751-P: First-in-Human, Single and Repeated Dose Study of SCO-267, a GPR40 Full Agonist, in Healthy Adults and Subjects with Glucose Intolerance

Abstract

The clinical potential of SCO-267, an orally available allosteric full agonist against GPR40 that regulates islet and gut hormone secretion, is largely unknown. Here, we present the first clinical study using the GPR40 full agonist. A randomized, single-center, double-blind, placebo-controlled, phase 1 study was conducted to investigate safety, tolerability, and pharmacokinetics as primary endpoints and pharmacodynamics as secondary endpoints of single (5-320 mg) and repeated doses (80 and 160 mg, Q.D.) of SCO-267 in healthy adults and subjects with glucose intolerance (HbA1c range 6.6-8.8%). SCO-267 was generally safe and well tolerated at all doses up to 4 days. The plasma SCO-267 concentration increased generally dose-dependently and its pharmacokinetic profiles suggests the potential for once-daily oral dosing in a clinical setting. The pharmacokinetic profiles of SCO-267 was similar between Japanese and Caucasian subjects, and healthy subjects and those with glucose intolerance. Pharmacokinetic profiles of SCO-267 in healthy adults were unaltered with repeated doses. SCO-267 was hardly detected in urine, suggesting that it is eliminated by non-renal mechanisms.

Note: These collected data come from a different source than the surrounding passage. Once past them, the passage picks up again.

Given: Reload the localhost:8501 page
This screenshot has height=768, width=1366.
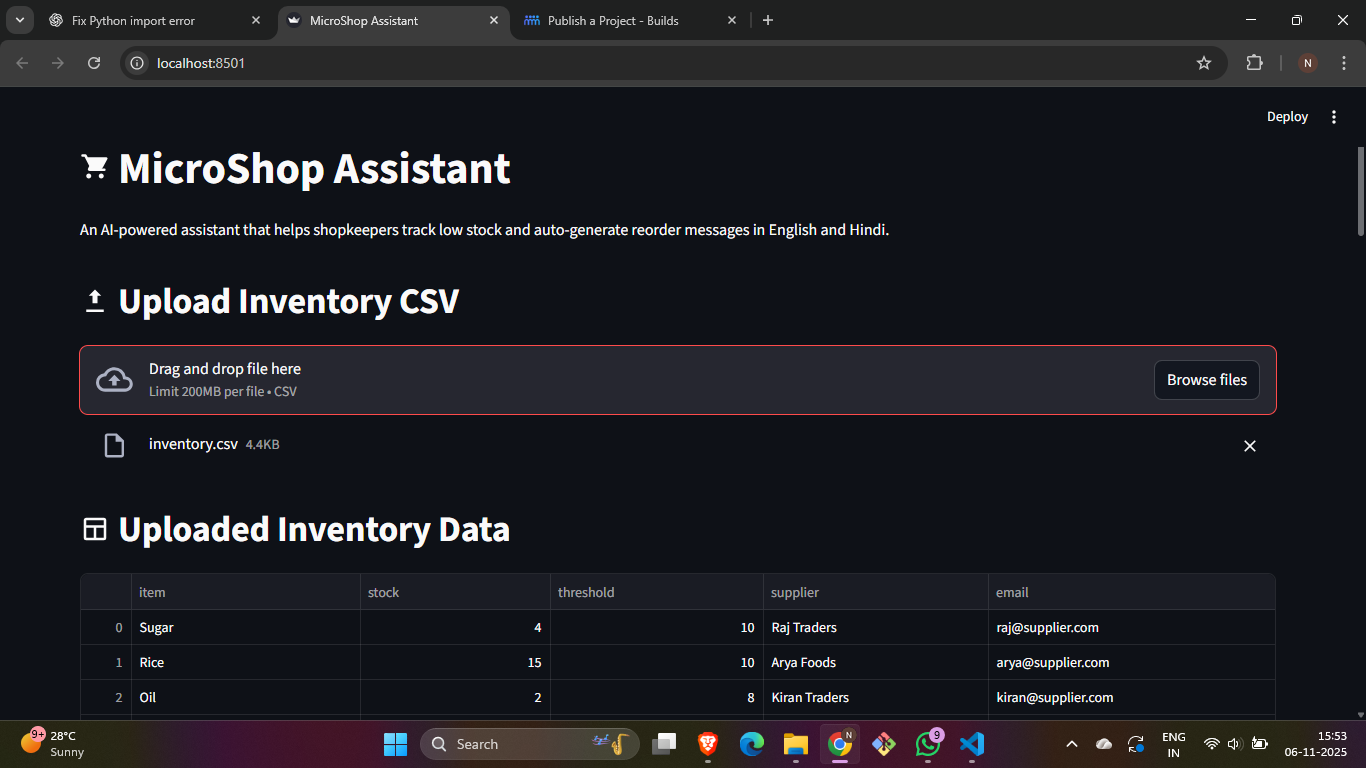Looking at the screenshot, I should pyautogui.click(x=93, y=62).
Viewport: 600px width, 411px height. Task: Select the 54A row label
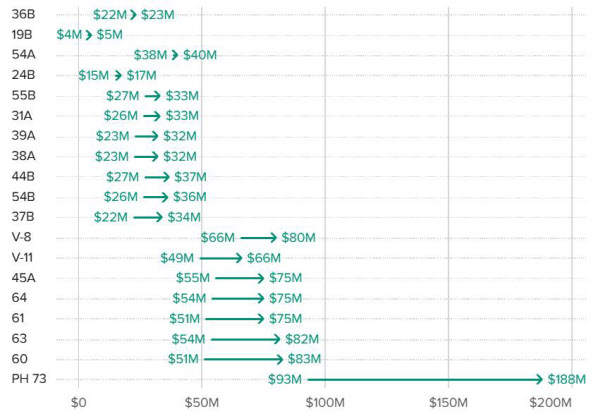point(24,54)
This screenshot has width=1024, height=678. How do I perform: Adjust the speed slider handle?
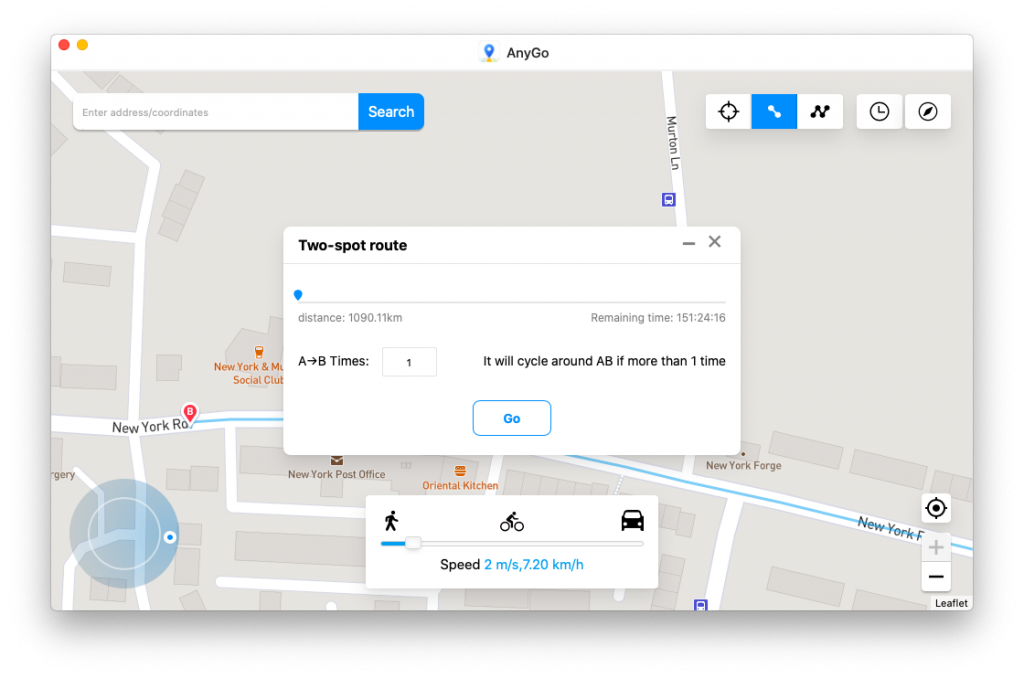point(412,543)
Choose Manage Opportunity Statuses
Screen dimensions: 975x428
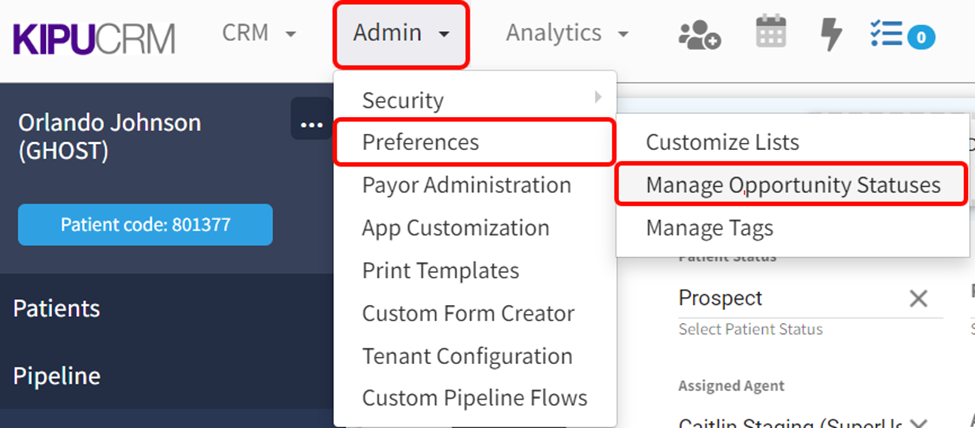coord(792,185)
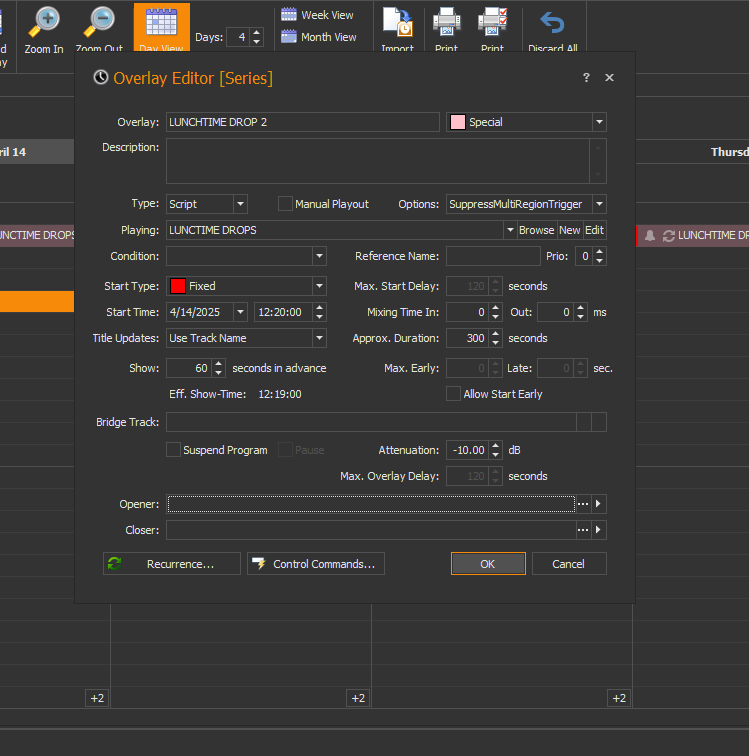Open the Start Type Fixed dropdown
This screenshot has width=749, height=756.
[319, 286]
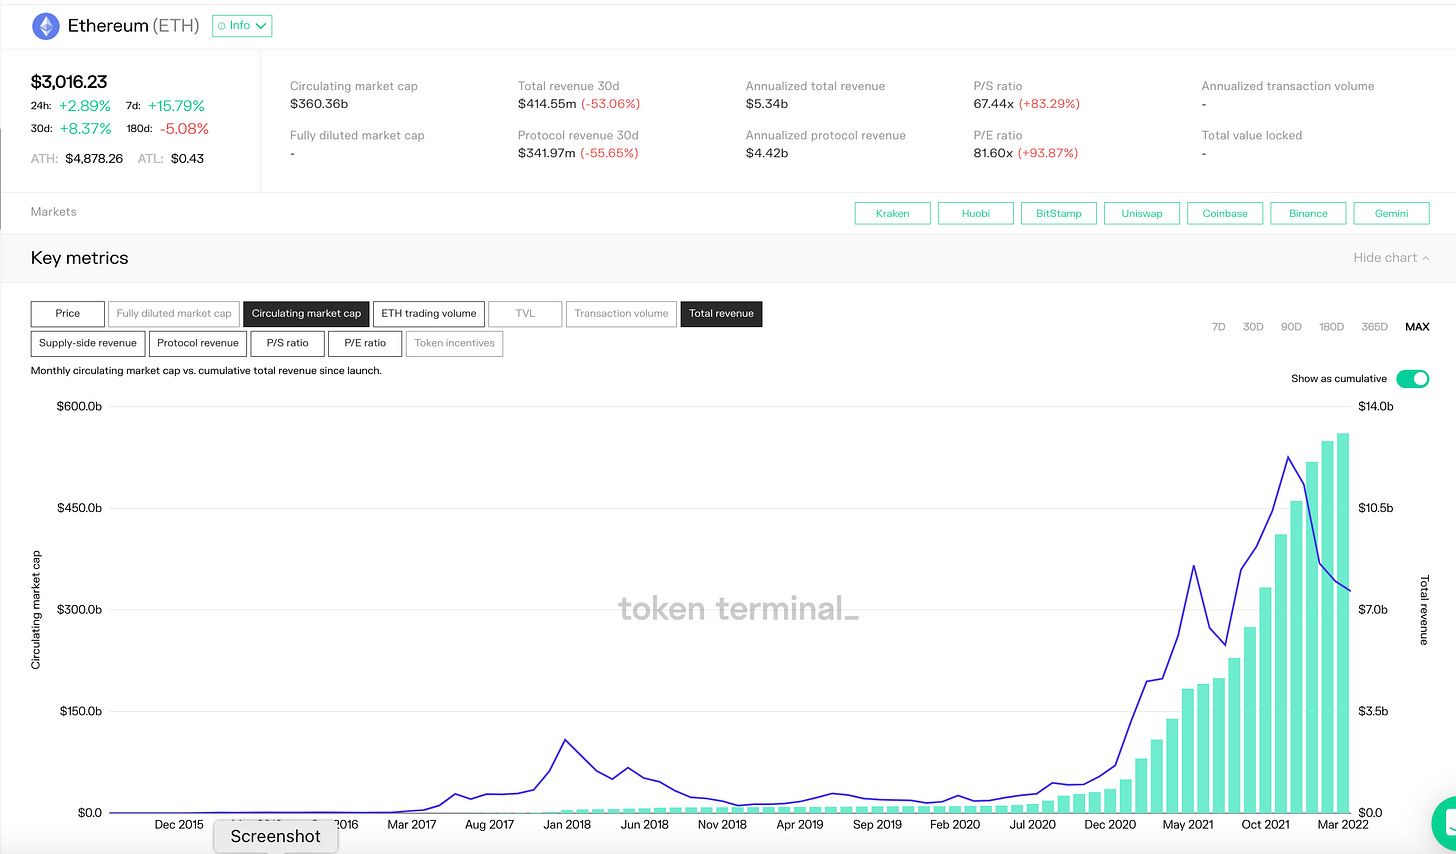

SCO-267 single dose (40 and 80 mg) stimulated secretion of insulin, glucagon, glucagon-like peptide-1 (GLP-1), glucose-dependent insulinotropic polypeptide (GIP), and peptide YY (PYY), and normalized glucose intolerance during an oral glucose tolerance test in subjects with glucose intolerance. SCO-267 repeated dose (80 and 160 mg) stimulated secretion of insulin, glucagon, GLP-1, GIP, and PYY in healthy adults. In conclusion, SCO-267 was safe, well tolerated, and pharmacokinetic profiles support a once-daily dosing regimen. SCO-267 further stimulated islet and gut hormone secretion and normalized glucose tolerance in humans. These findings support the further development of SCO-267 for diabetes, obesity, and nonalcoholic steatohepatitis. Disclosure H. Nishizaki: Employee; Self; Scohia Pharma Inc. O. Matsuoka: None. M. Achira: Employee; Self; PRA Health Sciences KK. T. Kagawa: Employee; Self; Scohia Pharma Inc. M. Watanabe: Employee; Self; Scohia Pharma Inc. Y. Moritoh: Employee; Self; Scohia Pharma Inc.